For a while every time I encountered Flora I got the impression that she moved about the house disoriented as if she couldn’t make sense out of the rooms and hallways. Once I met her as she hurried from one bedroom to another with a lantern in her hand, looking pale and anxious, her hair flying, as if she were being followed.

But a few hours later she underwent a complete metamorphosis. She arranged her hair in an elaborate coiffure, put on her gaudiest clothes, and loaded her arms with bracelets. Lia apparently couldn’t believe her eyes. She followed Flora hesitantly to find out how much jewelry she had and where she kept it, peering through the cracks in the door. “But what are you doing there little sister? Come on in, come and see. I’ve brought you a present too. Did you think I’d forgotten you?” She put a pair of earrings on Lia’s ears and pulled her to the mirror. “See? They’re perfect on you. You’re really beautiful. You just need to pay a little more attention to yourself, dress a little better. Look, this is the way women are wearing their hair now....”

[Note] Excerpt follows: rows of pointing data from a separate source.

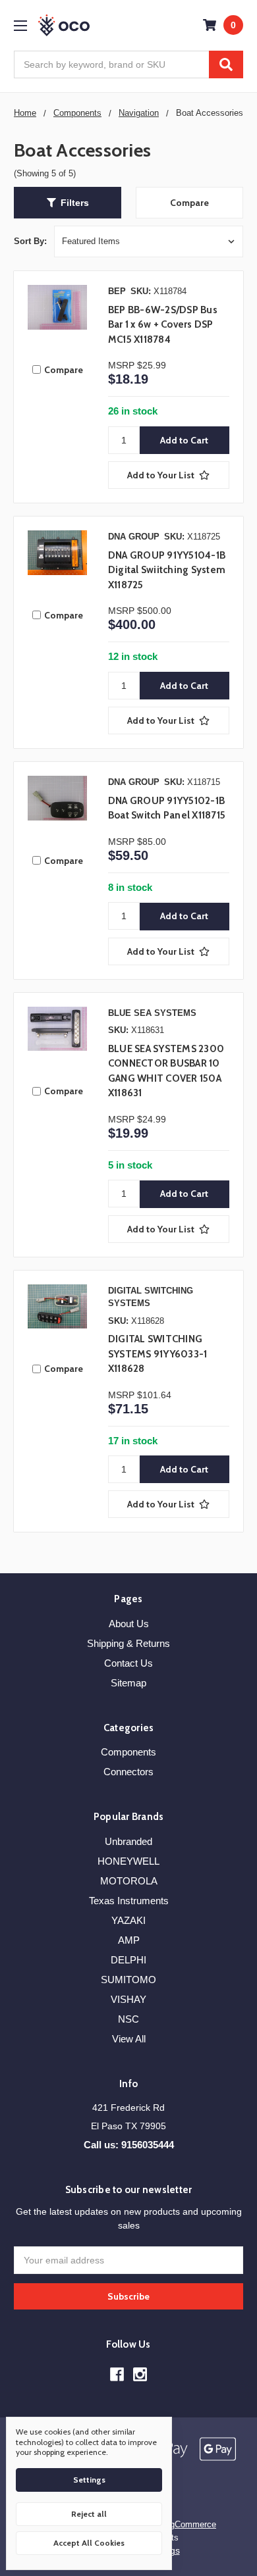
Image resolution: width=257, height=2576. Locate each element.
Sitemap (128, 1682)
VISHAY (128, 1999)
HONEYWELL (128, 1861)
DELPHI (128, 1959)
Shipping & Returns (128, 1643)
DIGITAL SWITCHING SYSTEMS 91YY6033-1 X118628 (158, 1354)
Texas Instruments (129, 1900)
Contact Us (128, 1663)
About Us (129, 1623)
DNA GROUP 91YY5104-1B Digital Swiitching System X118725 (166, 570)
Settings (89, 2480)
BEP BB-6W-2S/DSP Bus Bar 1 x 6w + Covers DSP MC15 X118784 (162, 324)
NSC (128, 2019)
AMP (129, 1940)
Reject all (89, 2514)
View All (129, 2038)
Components (128, 1751)
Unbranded (128, 1841)
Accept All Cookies (89, 2543)
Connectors (128, 1771)
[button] (67, 202)
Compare (189, 203)
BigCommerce (189, 2524)
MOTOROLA (128, 1880)
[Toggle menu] (20, 25)
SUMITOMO (128, 1979)
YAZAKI (128, 1920)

But she didn’t finish arranging Lia’s hair; they threw their arms around each other in a long embrace, laughing and crying together. Flora said she had been in a thousand places, had seen half of Italy, had also been in Spain and Egypt with an operetta company, and people everywhere had applauded her and her fellow performers with wild enthusiasm. Now she would tell her everything from beginning to end.... Lia prepared to listen, but Flora suddenly changed the subject and began to talk about the young men she had met, Rolando, Roberto, Fernando, Harold....

She didn’t even give us the chance to imagine them. “Look what I’ve brought you! Look! Giuliano, you look too.” She lifted the leather handbag with the oriental designs onto the table and spread out a quantity of souvenirs from many different places: Venice, Capri, Naples, Burgos, Seville, Istanbul, Cairo.... There were insignificant objects worth a few pennies next to genuine jewels given to her by some Juan or Rolando. She saw no difference between them. In that moment everything was precious and exciting, and she handled these things and held them up to the light or to her throat or ears as if they were all of sensational value. Flora must have had a touch of the magpie or the lark in her soul because she was drawn to anything shiny. Sometimes she’d interrupt a conversation to run where she had seen something sparkle, quickly retrieve it and turn it over and over in her hand saying to me: “No it’s nothing, just a piece of glass....” Her smile would fade for the minor disappointment, but she’d decide to throw such things away only after some effort to accept the idea that they were of no use to her.

After she had hurriedly showed us the jewels, both false and real, she picked them up again in handfuls as if they were so much junk and tossed them back into the bag, heedless of my own and especially Lia’s intense desire to examine them further. To her it seemed we had not kept up with her presentation but were still thinking about things she had already finished with.

Both Lia and I were dumbfounded by her return, and for a while we actually had to struggle to get over it. Flora had brought a burst of vitality such as we hadn’t been accustomed to for quite some time and a quickened pace now foreign to our habits. To her each day was a container to be filled to capacity without overlooking its tiniest corner, whereas Lia had never shown any sign of noticing that a day had passed. Time had no importance for her. When Flora would encounter us she’d begin at once to list a long series of things to be done, counting on her fingers like my village school children struggling with the multiplication table.

Lia grew wide-eyed, while I wondered how on earth so many obligations could have fallen on her shoulders in a tiny village like Cretis. Only Flora’s bounding enthusiasm could manage so much, all the more since she had just returned and still had to renew most of her acquaintances. Nonetheless, despite her commitments, she found time to spend with me and Lia, especially Lia, whose clothes and hair she had begun to supervise on a daily basis.